An overview of the proposed GAMa-Net is shown in Figure 2. used for clip-level geolocalization. In GAMa-Net, we have a video encoder i.e. Ground Video Encoder (GVE) to get features from ground video frames and an image encoder for aerial image features i.e. Aerial Image Encoder (AIE). In the ground video all the visual features are not of equal importance for matching with the aerial view. We utilize contrastive loss formulation, base on NT-Xent, to train our network. This is a image-video contrastive loss applied on features from two different visual modalities i.e. ground videos and aerial images. In hierarchical approach, we introduce video-level geo-localization in contrast to clip level geo-localization which also helps in reducing the search space for GAMa-Net.

Results

Figure 3: Geo-localization results for two query clips, using different models. Top-row shows frames of the query clips. Second row is for combined model (Top-5 predictions), and third row is GAMa-Net. Bottom row shows predictions by GAMa-Net with Hierarchical approach ( gallery reduced to 1% of larger aerial regions). Correct predictions have a green outline. Owing to close GPS labels there are multiple correct aerial images.
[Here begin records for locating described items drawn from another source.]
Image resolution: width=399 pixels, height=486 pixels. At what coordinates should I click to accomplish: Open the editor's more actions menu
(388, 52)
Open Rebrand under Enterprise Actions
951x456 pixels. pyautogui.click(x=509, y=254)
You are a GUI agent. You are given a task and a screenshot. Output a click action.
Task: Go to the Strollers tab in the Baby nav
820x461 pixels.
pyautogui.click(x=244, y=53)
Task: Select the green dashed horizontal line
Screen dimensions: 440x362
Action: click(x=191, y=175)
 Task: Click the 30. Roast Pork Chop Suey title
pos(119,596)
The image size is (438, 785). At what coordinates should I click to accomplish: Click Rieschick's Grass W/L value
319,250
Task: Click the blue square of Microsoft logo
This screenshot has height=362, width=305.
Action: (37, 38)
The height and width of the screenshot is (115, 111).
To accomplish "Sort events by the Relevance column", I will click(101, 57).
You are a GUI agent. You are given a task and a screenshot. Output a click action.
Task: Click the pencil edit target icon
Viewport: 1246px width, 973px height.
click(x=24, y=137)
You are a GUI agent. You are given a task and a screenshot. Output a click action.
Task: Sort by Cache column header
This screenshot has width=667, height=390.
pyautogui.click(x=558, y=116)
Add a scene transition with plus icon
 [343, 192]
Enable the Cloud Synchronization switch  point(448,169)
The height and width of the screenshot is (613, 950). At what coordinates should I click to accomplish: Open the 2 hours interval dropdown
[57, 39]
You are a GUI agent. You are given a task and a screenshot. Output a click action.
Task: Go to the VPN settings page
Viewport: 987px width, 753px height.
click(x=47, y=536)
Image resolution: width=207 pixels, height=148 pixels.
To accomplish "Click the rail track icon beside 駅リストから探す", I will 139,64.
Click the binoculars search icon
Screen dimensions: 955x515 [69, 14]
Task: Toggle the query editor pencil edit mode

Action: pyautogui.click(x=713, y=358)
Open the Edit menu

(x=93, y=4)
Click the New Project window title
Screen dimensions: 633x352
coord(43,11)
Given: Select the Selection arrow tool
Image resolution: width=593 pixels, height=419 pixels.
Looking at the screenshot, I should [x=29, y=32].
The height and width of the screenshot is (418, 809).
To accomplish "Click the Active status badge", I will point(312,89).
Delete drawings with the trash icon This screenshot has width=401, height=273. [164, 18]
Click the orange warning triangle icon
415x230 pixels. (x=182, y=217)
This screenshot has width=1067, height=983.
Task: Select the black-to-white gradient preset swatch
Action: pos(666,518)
Figure 3 show sample Top-5 predictions with different models where the leftmost is Top-1 and the rightmost is 5th. The combined model, i.e. GAMa-Net without transformer encoder, makes visually meaningful predictions. The left example is of a road without any crossings or red lights in sight, and right-most example is of a city street with crossing markings on road. The predictions by combined model match these specifications. However, in these samples, the ground truth is in top-1% but not in top-5 images. The predictions by GAMa-Net, with multi-headed self-attention improves the network performance and correct prediction moves up in the top-5. From the last row it is evident that results by GAMa-Net are improved with hierarchical approach.